**Aim of the task**
Compute how many lines in the records below contain the string "Instagram" and give that number without other output.

(Entries taken from a collection)

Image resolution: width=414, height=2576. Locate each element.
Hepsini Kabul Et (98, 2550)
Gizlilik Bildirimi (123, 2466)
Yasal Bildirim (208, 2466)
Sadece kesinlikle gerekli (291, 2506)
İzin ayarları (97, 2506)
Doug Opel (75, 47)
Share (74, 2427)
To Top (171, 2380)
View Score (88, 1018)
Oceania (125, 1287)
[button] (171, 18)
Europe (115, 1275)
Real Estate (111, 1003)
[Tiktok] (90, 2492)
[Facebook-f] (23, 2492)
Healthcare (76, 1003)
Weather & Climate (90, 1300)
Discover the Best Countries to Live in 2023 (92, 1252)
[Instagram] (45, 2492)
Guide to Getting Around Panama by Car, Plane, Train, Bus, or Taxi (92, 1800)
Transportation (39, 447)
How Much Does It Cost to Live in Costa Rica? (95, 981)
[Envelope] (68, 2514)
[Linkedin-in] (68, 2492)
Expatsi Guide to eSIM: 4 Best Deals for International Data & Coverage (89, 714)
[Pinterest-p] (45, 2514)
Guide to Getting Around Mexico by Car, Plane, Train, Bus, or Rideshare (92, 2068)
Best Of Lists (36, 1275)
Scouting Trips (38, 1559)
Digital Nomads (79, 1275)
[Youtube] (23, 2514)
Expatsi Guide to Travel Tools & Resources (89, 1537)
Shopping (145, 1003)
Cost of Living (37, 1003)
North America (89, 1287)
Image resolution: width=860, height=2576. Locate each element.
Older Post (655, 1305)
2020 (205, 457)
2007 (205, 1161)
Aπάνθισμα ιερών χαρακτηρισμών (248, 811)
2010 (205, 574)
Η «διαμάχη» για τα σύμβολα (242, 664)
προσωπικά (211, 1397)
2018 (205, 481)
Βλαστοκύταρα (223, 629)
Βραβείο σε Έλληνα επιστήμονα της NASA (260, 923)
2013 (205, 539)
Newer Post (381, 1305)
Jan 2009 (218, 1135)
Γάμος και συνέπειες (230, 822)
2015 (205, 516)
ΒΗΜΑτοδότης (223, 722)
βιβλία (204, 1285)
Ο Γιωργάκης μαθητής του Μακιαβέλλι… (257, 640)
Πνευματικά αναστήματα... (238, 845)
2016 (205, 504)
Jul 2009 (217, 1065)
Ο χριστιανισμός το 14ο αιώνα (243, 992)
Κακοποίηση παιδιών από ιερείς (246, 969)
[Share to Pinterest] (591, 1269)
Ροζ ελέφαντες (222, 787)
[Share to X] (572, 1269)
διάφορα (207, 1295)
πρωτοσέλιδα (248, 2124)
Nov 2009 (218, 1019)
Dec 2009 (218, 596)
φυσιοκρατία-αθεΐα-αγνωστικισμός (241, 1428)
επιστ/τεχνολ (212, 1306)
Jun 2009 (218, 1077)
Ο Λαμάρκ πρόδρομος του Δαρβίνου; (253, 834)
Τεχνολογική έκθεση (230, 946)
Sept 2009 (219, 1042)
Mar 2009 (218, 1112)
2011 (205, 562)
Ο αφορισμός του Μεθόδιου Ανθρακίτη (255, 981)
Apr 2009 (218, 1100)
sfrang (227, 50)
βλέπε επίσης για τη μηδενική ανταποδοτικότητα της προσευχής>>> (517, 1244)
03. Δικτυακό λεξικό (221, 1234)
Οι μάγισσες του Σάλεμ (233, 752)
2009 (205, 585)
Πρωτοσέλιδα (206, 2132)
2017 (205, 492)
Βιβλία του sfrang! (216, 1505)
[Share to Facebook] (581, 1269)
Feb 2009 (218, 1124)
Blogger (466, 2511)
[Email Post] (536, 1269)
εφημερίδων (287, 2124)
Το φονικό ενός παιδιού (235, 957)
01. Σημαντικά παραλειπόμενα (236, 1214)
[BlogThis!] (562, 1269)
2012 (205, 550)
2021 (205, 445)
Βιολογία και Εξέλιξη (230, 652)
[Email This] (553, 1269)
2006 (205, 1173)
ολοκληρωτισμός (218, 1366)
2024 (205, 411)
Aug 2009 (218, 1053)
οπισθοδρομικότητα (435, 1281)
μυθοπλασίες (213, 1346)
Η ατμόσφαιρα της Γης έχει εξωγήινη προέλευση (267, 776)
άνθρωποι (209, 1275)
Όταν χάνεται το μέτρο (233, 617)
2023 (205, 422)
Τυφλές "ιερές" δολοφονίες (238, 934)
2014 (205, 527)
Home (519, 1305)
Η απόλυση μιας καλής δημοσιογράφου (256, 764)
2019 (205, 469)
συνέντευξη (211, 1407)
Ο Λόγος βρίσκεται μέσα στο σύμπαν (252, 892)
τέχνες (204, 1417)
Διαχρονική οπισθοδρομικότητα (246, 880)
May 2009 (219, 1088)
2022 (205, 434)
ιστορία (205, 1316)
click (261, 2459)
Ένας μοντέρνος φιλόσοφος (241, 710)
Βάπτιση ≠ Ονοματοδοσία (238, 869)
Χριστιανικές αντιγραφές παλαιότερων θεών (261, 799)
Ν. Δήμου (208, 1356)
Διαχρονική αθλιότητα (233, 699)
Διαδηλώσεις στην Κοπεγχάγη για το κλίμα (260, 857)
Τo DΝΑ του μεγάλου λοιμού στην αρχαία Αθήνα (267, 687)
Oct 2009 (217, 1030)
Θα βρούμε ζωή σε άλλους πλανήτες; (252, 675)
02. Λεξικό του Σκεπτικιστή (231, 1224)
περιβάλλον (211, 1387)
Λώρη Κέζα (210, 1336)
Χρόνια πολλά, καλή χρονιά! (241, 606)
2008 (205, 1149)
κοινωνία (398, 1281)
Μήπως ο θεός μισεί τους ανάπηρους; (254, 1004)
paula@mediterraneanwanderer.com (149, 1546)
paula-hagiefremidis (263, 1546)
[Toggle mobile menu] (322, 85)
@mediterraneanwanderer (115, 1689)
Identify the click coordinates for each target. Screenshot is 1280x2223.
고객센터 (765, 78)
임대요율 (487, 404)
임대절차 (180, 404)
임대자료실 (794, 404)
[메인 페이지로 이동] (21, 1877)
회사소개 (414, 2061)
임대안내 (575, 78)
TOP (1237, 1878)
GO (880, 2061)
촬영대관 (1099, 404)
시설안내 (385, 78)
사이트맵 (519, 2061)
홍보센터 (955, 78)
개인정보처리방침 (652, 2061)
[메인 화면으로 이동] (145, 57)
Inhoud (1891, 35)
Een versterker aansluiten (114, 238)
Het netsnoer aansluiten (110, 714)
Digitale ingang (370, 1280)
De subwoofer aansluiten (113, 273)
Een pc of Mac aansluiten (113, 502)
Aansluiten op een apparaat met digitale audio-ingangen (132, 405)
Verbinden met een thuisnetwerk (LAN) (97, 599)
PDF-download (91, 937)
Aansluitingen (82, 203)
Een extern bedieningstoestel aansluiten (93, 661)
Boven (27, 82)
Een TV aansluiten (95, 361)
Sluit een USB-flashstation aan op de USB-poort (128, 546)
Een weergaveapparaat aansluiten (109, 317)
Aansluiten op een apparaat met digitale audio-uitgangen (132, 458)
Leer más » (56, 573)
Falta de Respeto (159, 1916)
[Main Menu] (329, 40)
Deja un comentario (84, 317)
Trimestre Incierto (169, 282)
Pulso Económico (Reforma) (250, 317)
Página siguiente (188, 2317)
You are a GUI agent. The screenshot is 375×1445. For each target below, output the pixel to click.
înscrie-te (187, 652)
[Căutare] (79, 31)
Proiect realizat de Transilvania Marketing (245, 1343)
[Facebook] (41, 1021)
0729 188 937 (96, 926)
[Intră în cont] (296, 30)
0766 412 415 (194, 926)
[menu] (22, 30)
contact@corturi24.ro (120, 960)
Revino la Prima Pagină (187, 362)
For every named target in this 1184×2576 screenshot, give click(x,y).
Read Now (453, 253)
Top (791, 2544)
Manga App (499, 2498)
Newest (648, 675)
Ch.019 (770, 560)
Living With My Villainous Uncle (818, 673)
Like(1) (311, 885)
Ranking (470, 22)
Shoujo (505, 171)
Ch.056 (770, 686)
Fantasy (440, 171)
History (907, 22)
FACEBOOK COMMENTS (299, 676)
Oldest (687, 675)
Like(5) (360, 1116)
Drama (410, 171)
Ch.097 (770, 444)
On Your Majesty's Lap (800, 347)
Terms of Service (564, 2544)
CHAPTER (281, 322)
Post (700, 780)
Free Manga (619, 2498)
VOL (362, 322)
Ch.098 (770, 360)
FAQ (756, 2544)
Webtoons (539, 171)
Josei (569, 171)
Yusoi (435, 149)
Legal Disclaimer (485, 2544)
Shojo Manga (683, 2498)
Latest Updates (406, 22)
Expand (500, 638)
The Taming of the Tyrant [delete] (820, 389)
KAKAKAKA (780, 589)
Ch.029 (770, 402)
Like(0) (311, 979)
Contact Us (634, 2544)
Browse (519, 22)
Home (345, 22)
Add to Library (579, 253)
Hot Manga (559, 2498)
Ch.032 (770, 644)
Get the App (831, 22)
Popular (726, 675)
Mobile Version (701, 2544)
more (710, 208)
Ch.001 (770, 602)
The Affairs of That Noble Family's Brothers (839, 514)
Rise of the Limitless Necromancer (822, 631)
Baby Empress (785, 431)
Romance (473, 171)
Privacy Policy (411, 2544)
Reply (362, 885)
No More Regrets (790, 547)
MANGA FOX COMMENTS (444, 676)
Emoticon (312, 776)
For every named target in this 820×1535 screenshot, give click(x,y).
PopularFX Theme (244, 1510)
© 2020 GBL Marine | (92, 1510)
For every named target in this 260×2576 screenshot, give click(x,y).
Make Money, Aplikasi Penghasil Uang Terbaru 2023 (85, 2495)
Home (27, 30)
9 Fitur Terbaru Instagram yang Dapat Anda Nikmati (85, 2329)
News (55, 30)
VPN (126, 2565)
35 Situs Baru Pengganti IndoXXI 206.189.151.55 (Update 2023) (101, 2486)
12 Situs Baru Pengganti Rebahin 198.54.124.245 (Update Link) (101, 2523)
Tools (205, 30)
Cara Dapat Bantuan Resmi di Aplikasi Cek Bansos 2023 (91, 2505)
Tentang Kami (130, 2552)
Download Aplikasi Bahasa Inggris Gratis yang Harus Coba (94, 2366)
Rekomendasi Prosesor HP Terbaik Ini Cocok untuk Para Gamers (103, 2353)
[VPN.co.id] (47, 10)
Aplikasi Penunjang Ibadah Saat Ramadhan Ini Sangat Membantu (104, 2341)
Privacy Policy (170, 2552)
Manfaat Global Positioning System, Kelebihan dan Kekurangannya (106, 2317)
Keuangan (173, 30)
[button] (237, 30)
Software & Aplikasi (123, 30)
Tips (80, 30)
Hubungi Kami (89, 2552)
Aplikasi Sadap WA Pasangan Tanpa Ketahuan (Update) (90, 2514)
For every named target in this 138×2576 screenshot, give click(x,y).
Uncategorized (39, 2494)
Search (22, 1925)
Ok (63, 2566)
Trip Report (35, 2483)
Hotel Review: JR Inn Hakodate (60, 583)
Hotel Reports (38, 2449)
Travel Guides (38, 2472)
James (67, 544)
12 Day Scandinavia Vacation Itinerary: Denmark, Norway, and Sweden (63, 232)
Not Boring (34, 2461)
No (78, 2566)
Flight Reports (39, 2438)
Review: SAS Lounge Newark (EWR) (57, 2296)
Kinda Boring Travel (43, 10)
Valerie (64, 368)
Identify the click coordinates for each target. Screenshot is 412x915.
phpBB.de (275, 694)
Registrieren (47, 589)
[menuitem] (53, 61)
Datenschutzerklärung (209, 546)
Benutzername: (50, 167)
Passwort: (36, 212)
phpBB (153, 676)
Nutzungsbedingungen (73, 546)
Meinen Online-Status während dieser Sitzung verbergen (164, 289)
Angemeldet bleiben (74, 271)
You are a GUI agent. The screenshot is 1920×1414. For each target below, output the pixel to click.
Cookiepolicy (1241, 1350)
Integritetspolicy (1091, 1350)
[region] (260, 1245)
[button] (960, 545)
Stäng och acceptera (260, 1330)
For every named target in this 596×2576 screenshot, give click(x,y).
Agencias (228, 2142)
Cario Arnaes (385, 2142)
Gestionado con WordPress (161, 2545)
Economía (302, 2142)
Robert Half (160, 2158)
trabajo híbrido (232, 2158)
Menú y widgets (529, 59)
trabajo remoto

**Output**
2